┏━━
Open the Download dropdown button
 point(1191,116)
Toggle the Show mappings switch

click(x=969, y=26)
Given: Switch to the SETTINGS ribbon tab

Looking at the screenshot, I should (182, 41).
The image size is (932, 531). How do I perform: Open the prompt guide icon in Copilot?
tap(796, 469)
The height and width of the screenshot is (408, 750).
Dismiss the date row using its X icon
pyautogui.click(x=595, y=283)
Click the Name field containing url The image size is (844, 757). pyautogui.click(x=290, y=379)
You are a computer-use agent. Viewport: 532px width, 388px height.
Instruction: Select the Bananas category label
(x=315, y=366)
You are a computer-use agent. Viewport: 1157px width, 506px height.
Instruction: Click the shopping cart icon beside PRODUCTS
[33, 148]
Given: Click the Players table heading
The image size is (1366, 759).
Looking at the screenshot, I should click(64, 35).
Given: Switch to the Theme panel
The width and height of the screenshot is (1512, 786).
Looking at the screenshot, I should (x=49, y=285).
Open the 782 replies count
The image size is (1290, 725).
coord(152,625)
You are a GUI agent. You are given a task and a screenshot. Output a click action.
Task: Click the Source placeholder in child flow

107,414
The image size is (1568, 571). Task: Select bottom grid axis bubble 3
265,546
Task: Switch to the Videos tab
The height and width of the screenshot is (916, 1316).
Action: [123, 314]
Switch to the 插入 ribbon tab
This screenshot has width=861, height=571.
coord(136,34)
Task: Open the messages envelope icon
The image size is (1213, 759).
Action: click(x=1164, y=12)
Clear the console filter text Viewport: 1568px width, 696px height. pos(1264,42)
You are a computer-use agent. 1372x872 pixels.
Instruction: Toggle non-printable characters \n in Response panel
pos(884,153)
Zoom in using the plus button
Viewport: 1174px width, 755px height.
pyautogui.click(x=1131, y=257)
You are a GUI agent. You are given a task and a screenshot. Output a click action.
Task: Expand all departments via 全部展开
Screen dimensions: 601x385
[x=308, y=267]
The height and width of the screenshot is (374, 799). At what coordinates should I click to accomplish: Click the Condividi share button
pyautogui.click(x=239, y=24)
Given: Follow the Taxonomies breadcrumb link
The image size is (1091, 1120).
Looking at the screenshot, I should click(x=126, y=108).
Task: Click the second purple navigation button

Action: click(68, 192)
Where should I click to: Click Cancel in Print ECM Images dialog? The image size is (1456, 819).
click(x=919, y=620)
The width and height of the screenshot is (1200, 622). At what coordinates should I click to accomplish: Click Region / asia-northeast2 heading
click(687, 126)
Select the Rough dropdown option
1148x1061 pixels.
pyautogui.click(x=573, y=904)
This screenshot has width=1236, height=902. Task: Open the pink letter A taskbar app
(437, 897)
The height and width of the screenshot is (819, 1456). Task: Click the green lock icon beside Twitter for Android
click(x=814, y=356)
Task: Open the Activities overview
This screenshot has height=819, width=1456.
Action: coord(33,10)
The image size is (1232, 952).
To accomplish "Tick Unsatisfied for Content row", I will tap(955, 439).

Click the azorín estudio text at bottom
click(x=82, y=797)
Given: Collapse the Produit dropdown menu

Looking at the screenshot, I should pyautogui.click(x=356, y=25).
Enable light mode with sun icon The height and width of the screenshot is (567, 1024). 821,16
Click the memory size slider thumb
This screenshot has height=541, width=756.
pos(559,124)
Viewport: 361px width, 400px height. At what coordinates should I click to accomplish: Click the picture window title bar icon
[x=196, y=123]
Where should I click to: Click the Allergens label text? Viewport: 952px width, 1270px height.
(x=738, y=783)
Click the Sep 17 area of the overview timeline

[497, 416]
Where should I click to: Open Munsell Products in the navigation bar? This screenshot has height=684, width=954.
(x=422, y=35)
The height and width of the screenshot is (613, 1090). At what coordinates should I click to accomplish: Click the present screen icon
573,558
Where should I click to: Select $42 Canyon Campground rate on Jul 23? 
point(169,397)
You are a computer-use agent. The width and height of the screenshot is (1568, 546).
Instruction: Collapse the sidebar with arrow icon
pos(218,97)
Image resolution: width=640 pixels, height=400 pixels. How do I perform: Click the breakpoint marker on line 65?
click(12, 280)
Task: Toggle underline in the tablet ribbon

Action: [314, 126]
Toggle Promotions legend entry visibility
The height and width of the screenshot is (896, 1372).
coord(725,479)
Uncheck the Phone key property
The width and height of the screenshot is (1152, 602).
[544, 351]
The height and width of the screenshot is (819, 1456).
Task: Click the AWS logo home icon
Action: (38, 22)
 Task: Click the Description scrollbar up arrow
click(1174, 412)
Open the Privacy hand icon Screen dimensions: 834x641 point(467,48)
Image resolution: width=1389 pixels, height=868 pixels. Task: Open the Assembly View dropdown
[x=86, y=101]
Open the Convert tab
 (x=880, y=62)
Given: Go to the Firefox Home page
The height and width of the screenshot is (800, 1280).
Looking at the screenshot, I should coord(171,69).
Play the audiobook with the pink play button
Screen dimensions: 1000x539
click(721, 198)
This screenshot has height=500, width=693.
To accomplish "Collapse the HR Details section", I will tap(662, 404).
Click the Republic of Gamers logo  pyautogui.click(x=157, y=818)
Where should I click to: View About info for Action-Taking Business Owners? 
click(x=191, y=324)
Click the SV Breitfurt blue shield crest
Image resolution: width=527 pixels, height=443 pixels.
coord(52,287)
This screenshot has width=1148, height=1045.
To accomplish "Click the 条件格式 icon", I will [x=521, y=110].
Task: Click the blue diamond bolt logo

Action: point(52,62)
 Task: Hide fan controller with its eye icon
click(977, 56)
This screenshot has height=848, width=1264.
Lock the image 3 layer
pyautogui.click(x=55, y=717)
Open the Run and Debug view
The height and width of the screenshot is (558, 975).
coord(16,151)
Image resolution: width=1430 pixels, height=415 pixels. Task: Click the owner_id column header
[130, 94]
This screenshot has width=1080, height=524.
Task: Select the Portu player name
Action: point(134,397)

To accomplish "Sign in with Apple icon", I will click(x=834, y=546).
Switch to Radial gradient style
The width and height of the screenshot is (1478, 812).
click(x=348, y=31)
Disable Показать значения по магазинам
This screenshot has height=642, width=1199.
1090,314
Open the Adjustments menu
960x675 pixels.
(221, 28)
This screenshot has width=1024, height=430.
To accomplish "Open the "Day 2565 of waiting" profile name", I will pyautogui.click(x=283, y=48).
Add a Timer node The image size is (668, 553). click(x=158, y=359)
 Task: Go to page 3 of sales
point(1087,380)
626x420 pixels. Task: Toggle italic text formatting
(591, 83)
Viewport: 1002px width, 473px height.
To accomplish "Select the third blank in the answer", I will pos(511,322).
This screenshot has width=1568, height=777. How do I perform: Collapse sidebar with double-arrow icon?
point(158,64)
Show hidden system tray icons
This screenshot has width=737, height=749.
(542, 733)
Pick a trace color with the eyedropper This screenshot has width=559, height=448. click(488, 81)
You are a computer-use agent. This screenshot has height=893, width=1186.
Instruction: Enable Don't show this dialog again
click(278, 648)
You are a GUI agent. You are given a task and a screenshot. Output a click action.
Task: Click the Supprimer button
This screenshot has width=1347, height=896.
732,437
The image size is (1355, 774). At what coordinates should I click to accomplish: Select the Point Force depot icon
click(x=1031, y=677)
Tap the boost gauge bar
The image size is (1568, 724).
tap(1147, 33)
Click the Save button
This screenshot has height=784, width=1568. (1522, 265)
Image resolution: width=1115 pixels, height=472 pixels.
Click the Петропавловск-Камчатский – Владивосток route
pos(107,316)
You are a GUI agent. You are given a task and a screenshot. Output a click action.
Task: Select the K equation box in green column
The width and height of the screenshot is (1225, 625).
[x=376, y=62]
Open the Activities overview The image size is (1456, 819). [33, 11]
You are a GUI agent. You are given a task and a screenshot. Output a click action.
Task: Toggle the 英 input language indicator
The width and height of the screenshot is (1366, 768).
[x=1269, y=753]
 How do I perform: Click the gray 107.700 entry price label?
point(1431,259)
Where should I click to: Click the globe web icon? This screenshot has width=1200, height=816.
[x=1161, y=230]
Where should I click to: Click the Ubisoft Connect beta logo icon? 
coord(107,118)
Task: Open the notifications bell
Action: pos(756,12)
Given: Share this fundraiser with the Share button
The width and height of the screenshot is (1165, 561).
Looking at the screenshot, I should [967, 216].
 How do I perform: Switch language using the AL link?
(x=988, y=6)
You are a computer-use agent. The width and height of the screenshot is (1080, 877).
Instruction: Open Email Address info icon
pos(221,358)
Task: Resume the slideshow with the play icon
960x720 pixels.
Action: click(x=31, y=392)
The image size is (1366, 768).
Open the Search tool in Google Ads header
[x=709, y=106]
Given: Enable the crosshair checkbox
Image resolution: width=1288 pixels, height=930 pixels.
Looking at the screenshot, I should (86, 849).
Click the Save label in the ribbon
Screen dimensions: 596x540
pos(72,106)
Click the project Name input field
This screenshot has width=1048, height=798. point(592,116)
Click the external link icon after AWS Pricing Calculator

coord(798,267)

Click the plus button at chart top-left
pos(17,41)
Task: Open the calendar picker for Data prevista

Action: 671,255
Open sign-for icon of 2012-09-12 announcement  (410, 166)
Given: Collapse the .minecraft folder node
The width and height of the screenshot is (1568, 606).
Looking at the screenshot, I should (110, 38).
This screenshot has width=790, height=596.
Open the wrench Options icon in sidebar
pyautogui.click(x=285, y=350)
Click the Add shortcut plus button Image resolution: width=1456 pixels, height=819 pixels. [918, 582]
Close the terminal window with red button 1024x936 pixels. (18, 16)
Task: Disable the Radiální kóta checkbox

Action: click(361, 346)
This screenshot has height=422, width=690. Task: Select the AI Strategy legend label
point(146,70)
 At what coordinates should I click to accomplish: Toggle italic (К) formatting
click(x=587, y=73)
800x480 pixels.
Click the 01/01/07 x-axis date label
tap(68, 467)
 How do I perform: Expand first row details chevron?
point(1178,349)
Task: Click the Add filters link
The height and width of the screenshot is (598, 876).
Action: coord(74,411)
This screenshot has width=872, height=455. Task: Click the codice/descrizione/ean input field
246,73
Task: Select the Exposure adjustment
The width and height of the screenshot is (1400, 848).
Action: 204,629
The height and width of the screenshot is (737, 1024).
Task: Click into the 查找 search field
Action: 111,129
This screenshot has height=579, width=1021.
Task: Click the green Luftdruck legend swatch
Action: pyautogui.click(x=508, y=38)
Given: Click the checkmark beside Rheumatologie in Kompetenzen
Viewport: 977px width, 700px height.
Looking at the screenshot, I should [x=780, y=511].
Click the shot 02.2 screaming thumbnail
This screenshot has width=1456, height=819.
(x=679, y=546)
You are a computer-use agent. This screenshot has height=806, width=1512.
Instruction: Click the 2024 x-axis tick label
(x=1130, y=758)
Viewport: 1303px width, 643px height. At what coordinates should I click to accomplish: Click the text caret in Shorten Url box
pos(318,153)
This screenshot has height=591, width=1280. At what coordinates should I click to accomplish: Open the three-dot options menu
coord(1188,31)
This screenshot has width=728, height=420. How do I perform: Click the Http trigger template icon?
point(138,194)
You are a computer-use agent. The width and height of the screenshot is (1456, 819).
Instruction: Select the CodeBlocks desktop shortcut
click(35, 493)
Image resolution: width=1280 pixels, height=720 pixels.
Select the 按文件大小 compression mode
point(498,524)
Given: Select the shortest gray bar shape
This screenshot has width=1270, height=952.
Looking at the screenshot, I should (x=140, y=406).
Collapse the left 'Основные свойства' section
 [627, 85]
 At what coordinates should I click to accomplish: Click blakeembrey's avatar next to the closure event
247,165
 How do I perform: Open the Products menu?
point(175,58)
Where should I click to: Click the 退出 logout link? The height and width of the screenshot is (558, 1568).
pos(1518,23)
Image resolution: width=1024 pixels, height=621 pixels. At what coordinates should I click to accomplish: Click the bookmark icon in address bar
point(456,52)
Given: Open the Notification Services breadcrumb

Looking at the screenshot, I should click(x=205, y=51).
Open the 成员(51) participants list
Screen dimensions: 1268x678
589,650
┗━━
--- Required task ---
Format everything in the records from the line containing "Add a Timer" down to the line containing "This screenshot has height=784, width=1568.", both included, as a Markdown table with the columns Row and Entry. Number each row and leave out blank lines.

--- Answer to the exercise ---
| Row | Entry |
|---|---|
| 1 | Add a Timer node The image size is (668, 553). click(x=158, y=359) |
| 2 |  Task: Go to page 3 of sales |
| 3 | point(1087,380) |
| 4 | 626x420 pixels. Task: Toggle italic text formatting |
| 5 | (591, 83) |
| 6 | Viewport: 1002px width, 473px height. |
| 7 | To accomplish "Select the third blank in the answer", I will pos(511,322). |
| 8 | This screenshot has width=1568, height=777. How do I perform: Collapse sidebar with double-arrow icon? |
| 9 | point(158,64) |
| 10 | Show hidden system tray icons |
| 11 | This screenshot has width=737, height=749. |
| 12 | (542, 733) |
| 13 | Pick a trace color with the eyedropper This screenshot has width=559, height=448. click(488, 81) |
| 14 | You are a computer-use agent. This screenshot has height=893, width=1186. |
| 15 | Instruction: Enable Don't show this dialog again |
| 16 | click(278, 648) |
| 17 | You are a GUI agent. You are given a task and a screenshot. Output a click action. |
| 18 | Task: Click the Supprimer button |
| 19 | This screenshot has width=1347, height=896. |
| 20 | 732,437 |
| 21 | The image size is (1355, 774). At what coordinates should I click to accomplish: Select the Point Force depot icon |
| 22 | click(x=1031, y=677) |
| 23 | Tap the boost gauge bar |
| 24 | The image size is (1568, 724). |
| 25 | tap(1147, 33) |
| 26 | Click the Save button |
| 27 | This screenshot has height=784, width=1568. (1522, 265) |